## Activity
Lines before the one containing "Given: Click the Mechanical M icon" are excluded; print that line and every line after it through the end of the material below, exactly.

## Provided material
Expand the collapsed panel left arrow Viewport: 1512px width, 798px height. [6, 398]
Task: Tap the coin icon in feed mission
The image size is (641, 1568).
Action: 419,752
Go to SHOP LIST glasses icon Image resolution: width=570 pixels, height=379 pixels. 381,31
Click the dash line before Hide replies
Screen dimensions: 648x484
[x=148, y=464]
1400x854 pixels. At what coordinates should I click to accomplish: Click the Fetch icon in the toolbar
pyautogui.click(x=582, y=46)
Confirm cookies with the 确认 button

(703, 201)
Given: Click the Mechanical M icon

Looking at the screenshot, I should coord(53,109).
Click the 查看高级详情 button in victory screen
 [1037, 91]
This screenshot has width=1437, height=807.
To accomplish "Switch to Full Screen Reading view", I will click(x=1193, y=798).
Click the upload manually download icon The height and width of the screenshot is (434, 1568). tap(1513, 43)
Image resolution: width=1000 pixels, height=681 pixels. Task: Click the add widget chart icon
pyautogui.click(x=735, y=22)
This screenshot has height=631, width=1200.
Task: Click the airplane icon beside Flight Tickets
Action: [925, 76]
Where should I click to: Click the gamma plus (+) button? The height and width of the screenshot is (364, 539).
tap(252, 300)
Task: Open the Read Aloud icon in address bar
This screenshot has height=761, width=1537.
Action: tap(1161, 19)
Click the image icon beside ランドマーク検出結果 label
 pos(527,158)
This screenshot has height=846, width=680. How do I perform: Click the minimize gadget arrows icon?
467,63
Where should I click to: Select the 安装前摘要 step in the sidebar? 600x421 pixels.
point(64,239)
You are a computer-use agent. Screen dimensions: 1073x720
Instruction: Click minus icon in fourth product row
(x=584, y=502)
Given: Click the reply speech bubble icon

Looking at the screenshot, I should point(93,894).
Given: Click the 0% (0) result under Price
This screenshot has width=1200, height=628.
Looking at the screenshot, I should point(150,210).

## Expected answer
Given: Click the Mechanical M icon

Looking at the screenshot, I should coord(53,109).
Click the 查看高级详情 button in victory screen
 [1037, 91]
This screenshot has width=1437, height=807.
To accomplish "Switch to Full Screen Reading view", I will click(x=1193, y=798).
Click the upload manually download icon The height and width of the screenshot is (434, 1568). tap(1513, 43)
Image resolution: width=1000 pixels, height=681 pixels. Task: Click the add widget chart icon
pyautogui.click(x=735, y=22)
This screenshot has height=631, width=1200.
Task: Click the airplane icon beside Flight Tickets
Action: [925, 76]
Where should I click to: Click the gamma plus (+) button? The height and width of the screenshot is (364, 539).
tap(252, 300)
Task: Open the Read Aloud icon in address bar
This screenshot has height=761, width=1537.
Action: tap(1161, 19)
Click the image icon beside ランドマーク検出結果 label
 pos(527,158)
This screenshot has height=846, width=680. How do I perform: Click the minimize gadget arrows icon?
467,63
Where should I click to: Select the 安装前摘要 step in the sidebar? 600x421 pixels.
point(64,239)
You are a computer-use agent. Screen dimensions: 1073x720
Instruction: Click minus icon in fourth product row
(x=584, y=502)
Given: Click the reply speech bubble icon

Looking at the screenshot, I should point(93,894).
Given: Click the 0% (0) result under Price
This screenshot has width=1200, height=628.
Looking at the screenshot, I should point(150,210).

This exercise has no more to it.